▸ Task goal: Extract each line of the material below that contains the string "button". Treat uppercase and lowercase letters as different.

▸ Dataset excerpts:
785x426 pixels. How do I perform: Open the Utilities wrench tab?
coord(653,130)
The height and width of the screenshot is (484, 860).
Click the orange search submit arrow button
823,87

▸ Response:
Click the orange search submit arrow button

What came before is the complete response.